Bunning reflects on Father's Day perfect game
PHILADELPHIA -- Jim Bunning still vividly recalls the details of Father's Day 1964.
Why wouldn't he?
He pitched a perfect game for the Phillies on June 21, 1964, against the Mets at Shea Stadium. The Phillies plan to honor the accomplishment Sunday on Father's Day at Citizens Bank Park.
"It meant so much because my oldest daughter and my wife came up for the game," Bunning said Thursday at Citizens Bank Park. "And they never would have come up if it wasn't Father's Day."
Bunning, 82, said he figured that afternoon might be a good one when he hung a couple sliders to Mets leadoff hitter Jim Hickman, but he only fouled them back. He remembered the biggest defensive play of the game when Jesse Gonder smashed a ball to Phillies second baseman Tony Taylor with one out in the fifth inning. Taylor knocked down the ball, which rolled a few feet away from him. But Taylor quickly picked up the ball and threw from his knees to first base to get Gonder.
"It was the only straight changeup I threw in the whole game," Bunning said. "The only one. And Tony made that spectacular play. And I thought, this has got the makings of something special."
Bunning said he talked throughout the perfect game, typically taboo during a run at perfection. But Bunning dismissed the superstition after he kept quiet during a failed no-hit bid weeks earlier. Catcher Gus Triandos once said Bunning was "jabbering like a magpie" during the game. Bunning even asked Triandos to tell him a joke when he visited him on the mound in the ninth inning.
"I know it relaxed me and I hoped it relaxed the whole team," Bunning said.
Bunning appeared on the Ed Sullivan Show later that night and celebrated at a Howard Johnson's off the New Jersey Turnpike because the once famous Toots Shor Restaurant had closed.

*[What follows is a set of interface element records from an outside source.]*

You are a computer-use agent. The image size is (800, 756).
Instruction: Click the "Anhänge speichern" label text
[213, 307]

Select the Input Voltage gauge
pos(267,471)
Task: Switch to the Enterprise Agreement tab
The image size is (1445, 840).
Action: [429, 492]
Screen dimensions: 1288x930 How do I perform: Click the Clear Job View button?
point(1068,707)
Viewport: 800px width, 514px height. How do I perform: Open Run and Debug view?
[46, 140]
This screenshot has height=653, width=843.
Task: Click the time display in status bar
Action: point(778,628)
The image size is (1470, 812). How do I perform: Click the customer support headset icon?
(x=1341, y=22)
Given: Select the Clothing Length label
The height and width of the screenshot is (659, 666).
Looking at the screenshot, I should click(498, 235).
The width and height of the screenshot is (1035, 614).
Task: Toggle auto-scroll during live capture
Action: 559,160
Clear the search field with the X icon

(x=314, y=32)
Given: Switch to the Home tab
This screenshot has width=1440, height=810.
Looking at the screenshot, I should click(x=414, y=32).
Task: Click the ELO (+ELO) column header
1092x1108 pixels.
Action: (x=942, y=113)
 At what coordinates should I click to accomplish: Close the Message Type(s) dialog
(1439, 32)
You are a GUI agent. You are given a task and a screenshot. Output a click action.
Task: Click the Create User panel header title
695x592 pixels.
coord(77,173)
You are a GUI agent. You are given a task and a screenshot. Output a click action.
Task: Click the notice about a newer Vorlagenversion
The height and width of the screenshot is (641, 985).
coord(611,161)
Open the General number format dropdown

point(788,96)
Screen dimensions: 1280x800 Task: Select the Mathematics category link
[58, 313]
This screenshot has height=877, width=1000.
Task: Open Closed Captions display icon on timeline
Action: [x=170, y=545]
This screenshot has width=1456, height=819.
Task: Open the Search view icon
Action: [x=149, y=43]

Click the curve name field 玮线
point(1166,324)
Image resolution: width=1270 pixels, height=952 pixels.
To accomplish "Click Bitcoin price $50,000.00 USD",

"[Former pro golfer] Ken Venturi had won the U.S. Open at Congressional, and I met Kenny backstage [at the Ed Sullivan Show], and he said some nasty words to me -- kiddingly -- that I had knocked him off the front page of the New York papers," Bunning said. "He said, 'I almost died winning that thing.' They had to intravenously give him fluids when they played 36 holes on the final day."